Skrzywiłam się. Z pewnością był niepoczytalny. Zamiast odpowiedzieć mi na pytanie, bredził coś pod nosem. A takie osoby są niestety najbardziej niebezpieczne.

– Nie jestem twoja – wycedziłam przez zęby.

– Czyżby? Teraz już jesteś bardziej moja niż jego – prychnął, zezując oczami na napis nagrobny. Chciałam zaprzeczyć, ale nie pozwolił mi. – Tak się mnie biedactwo wystraszyłaś… – ponownie przysunął się do mnie, nie pozwalając się ruszyć, choć nawet o tym nie pomyślałam. Zamarłam jak spetryfikowana. – Nadal się mnie boisz – to było oczywiste nawet dla niego.

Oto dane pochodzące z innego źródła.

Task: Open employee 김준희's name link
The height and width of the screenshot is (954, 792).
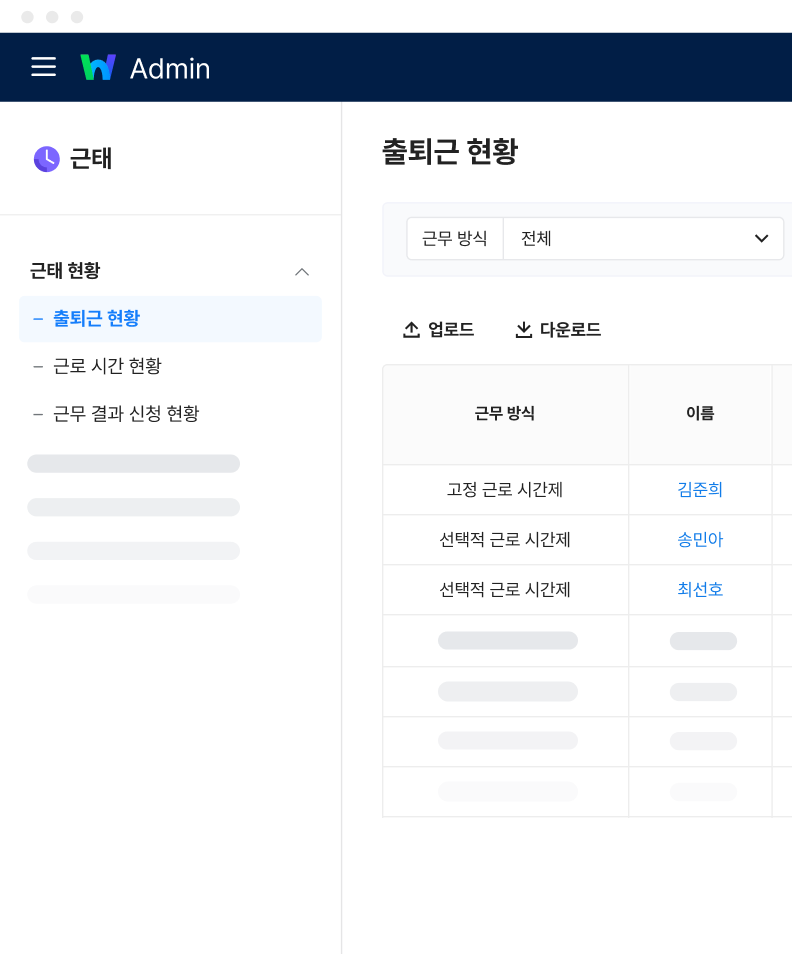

Dotknął moich włosów i nakręcił na swój palec jeden z moich loków. W jego kocich oczach odbijała się słaba poświata świeczki, którą zapaliłam i czaiło szaleństwo. Wykręciłam twarz by przypadkiem nie myślał mnie po niej dotknąć. – Ale to nie mnie powinnaś się bać, tylko tego, który wtedy był ze mną i do ciebie celował – powiedział żarliwie, powodując, że ponownie spojrzałam na niego.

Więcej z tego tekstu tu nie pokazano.